Но разумеется, в тот момент меня занимала только одна мысль: рассказать Джейд всю известную мне правду о гибели Хью. Меня тянуло на исповедь с гипнотической силой. Так иногда, стоя на балконе очень высокого здания, накатывает желание прыгнуть. Только сейчас не казалось, что смерть неизбежна и что спасти меня сможет только чудо. А наоборот, казалось, что, если я немедленно расскажу правду, нам обоим станет легче и между нами не останется надоедливо терзающей нас недоговоренности.

Мы ехали мимо полей поспевающей кукурузы – размытой массы в темной ночи.
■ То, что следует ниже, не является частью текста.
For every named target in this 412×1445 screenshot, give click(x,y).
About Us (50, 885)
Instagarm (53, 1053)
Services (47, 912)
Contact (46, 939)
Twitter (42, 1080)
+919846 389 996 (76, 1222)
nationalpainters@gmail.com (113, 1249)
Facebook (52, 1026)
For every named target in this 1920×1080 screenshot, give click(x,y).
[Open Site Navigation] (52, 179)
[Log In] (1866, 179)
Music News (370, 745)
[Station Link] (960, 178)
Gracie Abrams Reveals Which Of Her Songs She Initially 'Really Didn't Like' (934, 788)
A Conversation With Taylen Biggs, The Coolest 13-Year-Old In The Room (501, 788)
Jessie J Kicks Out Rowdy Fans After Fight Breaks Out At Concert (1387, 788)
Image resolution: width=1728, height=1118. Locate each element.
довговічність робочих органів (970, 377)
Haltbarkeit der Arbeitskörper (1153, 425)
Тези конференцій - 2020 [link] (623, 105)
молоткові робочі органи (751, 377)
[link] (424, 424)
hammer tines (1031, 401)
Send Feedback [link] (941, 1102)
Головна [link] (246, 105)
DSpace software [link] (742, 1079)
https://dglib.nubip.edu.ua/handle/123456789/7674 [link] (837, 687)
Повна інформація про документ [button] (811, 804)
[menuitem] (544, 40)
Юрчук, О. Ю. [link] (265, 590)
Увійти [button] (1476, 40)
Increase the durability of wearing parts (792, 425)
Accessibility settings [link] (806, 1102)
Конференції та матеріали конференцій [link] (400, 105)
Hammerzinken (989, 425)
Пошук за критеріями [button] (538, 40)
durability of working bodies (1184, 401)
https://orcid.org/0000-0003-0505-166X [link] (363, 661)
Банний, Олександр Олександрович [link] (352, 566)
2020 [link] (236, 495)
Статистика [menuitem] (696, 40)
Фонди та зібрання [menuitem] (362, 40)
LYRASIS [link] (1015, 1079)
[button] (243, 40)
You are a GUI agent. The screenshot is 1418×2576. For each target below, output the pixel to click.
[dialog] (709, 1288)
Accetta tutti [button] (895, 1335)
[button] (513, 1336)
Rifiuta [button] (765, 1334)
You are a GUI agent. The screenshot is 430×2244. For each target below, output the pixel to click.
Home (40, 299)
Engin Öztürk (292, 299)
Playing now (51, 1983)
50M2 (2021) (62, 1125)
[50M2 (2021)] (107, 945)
Свет за льняными занавесками в маленьком фермерском домике. Пронзительное, тревожное стрекотание кузнечиков. Последние светлячки, их фосфоресцирующие капли во влажной черноте. Гравий кончился, началась утрамбованная земля с буграми и ямами. Джейд все еще выжимала пятьдесят, и старенький «сааб» громыхал, словно поднос с фарфором. Мы доехали до развилки, и Джейд повернула направо. Она проехала еще несколько сотен футов по дороге, которая становилась все хуже, а потом внезапно нажала на тормоза, и мы остановились. По одну сторону от нас было кукурузное поле, а по другую – широкая пашня, которая катилась волнами к далекому фермерскому дому с крошечными окнами, живыми от золотистого света. Джейд случайно отпустила педаль сцепления, и машина несколько раз дернулась, катясь вперед.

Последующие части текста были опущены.